Hole LE-K-70-G was drilled in the central part of Tournigan's Kuriskova uranium property. The radiometric logging returned an intercept of three metres grading 0.239% uranium, including 0.6 metres at 0.76% uranium.
Additionally, the hole intersected 1.2 metres grading 1.168% uranium, including 0.6 metres at 2.038% uranium.
The hole was drilled to a depth of approximately 390 metres, in a zone with a modeled grade of 0.056% uranium, Tournigan said, making the high-grade results surprising, and a significant improvement over the expected grade in this part of the deposit.

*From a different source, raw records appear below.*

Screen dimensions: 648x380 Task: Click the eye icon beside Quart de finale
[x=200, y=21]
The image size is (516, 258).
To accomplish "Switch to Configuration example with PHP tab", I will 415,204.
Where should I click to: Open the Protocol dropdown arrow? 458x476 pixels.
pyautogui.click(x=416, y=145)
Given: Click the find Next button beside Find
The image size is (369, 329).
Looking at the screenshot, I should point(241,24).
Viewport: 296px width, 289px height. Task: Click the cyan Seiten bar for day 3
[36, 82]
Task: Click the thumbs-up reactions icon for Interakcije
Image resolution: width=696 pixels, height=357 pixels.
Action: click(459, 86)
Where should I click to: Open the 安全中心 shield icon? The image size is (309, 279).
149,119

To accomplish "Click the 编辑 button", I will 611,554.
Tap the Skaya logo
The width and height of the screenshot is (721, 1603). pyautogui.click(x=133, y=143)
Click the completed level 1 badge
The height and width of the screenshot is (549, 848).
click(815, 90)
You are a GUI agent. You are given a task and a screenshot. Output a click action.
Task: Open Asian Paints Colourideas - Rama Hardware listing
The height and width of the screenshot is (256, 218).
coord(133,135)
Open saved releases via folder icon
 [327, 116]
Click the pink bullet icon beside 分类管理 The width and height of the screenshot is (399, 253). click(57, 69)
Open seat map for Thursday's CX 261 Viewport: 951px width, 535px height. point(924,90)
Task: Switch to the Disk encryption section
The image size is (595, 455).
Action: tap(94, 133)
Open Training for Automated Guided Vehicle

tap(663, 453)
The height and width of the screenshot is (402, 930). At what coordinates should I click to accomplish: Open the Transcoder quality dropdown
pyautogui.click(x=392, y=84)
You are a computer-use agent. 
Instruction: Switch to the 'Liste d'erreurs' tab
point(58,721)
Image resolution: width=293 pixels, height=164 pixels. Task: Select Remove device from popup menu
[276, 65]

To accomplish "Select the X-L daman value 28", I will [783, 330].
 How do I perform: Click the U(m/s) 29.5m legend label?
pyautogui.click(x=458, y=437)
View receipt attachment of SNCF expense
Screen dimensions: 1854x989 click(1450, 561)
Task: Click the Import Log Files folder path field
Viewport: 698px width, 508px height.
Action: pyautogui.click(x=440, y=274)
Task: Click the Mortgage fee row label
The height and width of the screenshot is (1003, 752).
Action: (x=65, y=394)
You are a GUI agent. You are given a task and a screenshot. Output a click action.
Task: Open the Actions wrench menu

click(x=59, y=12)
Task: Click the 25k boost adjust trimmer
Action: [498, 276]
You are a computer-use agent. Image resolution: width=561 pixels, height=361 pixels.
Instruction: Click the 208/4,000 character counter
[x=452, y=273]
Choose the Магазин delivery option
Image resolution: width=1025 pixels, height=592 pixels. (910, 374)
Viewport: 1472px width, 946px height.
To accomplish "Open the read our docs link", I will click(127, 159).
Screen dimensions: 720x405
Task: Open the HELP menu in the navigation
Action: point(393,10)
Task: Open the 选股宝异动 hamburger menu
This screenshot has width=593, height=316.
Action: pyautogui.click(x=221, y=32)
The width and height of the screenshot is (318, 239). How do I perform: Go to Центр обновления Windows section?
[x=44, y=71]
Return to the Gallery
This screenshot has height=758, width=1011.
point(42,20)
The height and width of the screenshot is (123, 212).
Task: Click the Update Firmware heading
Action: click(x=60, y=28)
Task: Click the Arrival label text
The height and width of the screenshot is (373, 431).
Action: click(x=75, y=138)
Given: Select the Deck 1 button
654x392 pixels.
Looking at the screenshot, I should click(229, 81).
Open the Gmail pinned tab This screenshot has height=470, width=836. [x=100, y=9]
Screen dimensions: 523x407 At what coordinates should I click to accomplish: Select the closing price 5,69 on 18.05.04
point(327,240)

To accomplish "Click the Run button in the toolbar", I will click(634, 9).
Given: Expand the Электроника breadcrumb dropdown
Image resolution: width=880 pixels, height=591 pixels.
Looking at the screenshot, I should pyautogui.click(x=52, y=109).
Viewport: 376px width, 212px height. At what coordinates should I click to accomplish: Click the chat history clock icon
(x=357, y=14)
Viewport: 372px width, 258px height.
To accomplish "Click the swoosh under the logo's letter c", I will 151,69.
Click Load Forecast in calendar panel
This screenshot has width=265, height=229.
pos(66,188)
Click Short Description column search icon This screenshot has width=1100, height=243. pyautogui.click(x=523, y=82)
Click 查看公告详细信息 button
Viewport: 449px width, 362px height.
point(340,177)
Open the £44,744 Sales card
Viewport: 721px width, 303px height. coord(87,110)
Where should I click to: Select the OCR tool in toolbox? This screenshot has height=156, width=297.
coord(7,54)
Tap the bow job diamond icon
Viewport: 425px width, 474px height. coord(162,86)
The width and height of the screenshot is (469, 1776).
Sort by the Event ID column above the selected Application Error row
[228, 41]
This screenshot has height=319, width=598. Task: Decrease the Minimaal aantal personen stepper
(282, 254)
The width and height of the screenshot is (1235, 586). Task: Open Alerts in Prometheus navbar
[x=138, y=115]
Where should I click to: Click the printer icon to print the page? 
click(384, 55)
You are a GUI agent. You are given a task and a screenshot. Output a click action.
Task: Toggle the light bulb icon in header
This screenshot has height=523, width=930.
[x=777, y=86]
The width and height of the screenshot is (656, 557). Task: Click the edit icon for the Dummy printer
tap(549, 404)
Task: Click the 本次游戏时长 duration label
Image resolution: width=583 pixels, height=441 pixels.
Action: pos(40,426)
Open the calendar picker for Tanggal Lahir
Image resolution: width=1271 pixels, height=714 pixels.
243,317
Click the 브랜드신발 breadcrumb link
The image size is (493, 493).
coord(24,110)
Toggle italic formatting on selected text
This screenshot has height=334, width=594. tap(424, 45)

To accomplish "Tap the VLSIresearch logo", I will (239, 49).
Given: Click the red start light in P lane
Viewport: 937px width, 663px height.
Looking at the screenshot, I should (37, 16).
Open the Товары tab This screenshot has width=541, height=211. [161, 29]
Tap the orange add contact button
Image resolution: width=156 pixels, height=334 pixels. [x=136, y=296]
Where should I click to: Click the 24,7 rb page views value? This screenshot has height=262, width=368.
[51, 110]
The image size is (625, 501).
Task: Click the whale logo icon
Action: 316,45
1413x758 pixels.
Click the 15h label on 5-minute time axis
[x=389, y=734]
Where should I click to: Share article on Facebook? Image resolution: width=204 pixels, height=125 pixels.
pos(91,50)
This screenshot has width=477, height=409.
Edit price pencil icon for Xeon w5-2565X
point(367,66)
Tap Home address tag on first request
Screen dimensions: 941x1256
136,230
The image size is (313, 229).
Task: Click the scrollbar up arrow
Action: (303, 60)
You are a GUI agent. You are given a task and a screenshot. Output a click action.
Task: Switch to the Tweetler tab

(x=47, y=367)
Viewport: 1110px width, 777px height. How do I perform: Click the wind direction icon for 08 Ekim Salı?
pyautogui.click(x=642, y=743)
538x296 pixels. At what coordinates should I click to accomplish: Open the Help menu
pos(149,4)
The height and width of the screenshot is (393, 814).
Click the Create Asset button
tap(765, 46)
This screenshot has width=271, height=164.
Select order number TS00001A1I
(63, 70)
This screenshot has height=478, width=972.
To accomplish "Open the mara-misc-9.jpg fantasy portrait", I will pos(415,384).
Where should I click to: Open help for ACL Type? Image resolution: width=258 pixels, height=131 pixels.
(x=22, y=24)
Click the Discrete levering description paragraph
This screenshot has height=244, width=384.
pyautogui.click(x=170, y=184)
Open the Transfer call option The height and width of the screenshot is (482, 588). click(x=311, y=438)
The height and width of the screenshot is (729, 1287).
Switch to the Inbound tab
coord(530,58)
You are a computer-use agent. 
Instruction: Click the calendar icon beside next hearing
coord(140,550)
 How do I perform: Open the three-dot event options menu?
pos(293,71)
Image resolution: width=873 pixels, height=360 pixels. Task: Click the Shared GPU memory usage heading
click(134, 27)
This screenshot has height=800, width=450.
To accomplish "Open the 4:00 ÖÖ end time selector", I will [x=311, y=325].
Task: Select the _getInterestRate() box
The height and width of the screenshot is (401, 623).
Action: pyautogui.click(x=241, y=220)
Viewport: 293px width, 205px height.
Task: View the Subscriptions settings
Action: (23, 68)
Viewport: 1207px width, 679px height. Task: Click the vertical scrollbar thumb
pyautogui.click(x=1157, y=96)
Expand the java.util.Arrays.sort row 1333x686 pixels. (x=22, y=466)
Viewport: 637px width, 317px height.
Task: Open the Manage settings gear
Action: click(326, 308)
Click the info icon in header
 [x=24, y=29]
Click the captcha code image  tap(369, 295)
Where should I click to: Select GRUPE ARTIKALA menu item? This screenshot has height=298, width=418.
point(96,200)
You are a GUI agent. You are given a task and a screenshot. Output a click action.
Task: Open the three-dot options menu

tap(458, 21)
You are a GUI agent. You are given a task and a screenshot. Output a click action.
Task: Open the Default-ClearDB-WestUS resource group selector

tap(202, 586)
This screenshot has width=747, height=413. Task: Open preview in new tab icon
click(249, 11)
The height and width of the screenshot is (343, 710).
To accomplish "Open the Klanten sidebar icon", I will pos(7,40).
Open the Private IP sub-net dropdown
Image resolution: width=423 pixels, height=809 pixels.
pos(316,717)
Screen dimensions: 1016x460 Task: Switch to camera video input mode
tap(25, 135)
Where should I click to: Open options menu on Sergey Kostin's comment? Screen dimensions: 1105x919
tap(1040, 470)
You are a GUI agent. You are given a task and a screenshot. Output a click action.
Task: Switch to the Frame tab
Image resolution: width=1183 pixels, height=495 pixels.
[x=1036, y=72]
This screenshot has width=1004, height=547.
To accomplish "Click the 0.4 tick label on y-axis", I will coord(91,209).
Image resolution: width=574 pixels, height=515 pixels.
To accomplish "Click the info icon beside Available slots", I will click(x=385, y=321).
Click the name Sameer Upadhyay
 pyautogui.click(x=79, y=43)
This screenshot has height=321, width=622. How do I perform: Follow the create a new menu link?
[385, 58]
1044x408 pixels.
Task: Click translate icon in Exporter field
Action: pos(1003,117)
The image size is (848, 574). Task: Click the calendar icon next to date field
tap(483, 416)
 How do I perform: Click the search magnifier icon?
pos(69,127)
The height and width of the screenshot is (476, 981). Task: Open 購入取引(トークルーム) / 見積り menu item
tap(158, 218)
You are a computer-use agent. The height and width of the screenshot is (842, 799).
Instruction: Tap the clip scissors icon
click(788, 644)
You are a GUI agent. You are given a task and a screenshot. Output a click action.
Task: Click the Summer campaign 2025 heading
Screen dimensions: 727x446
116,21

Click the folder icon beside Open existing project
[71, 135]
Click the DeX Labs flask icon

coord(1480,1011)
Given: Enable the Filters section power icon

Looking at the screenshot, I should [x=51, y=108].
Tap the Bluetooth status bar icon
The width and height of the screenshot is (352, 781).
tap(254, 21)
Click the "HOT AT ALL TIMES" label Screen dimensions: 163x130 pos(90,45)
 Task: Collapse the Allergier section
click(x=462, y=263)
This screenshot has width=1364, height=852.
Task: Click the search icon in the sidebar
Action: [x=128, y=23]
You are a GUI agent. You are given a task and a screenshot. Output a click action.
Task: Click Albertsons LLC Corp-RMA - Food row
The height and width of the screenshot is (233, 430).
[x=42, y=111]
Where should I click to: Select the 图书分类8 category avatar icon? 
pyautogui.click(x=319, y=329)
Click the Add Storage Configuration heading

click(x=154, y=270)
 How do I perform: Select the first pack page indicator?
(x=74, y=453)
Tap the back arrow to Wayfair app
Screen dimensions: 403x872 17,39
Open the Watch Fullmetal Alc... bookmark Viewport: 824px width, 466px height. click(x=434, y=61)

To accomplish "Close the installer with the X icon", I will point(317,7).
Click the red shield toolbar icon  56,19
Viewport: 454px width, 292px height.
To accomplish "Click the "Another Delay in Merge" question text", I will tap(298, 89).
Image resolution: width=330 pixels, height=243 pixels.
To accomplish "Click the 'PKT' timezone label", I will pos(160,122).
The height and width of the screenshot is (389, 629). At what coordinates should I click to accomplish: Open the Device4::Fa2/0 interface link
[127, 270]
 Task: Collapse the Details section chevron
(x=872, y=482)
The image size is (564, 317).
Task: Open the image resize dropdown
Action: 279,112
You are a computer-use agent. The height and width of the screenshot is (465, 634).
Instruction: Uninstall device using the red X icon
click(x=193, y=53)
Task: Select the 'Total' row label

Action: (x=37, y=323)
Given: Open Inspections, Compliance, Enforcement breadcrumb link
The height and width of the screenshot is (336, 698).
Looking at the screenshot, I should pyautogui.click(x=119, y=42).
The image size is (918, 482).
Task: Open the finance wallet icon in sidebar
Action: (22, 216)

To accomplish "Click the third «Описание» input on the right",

In April, Tetra Tech, the company that Tournigan hired to perform the ongoing prefeasibility study at Kuriskova, completed a resource estimate that included 2.3 million tonnes, grading 0.555% uranuim, for 28.5 million pounds of contained uranium in the indicated category.
In the inferred category, there is an estimated 3.1 million tonnes grading 0.185% uranium, for a total of 12.7 million pounds.
The Kuriskova property consists of 32 square kilometres of mineral claims situated in a forest roughly 13 kilometres northwest of the city of Kosice, a regional industrial centre in East-Central Slovakia. The prefeasibility study is expected to wrap-up in December this year.
Tournigan's stock on the TSX-Venture Exchange rose 5.26% as of 1:01 pm EDT, trading at $0.10 per share.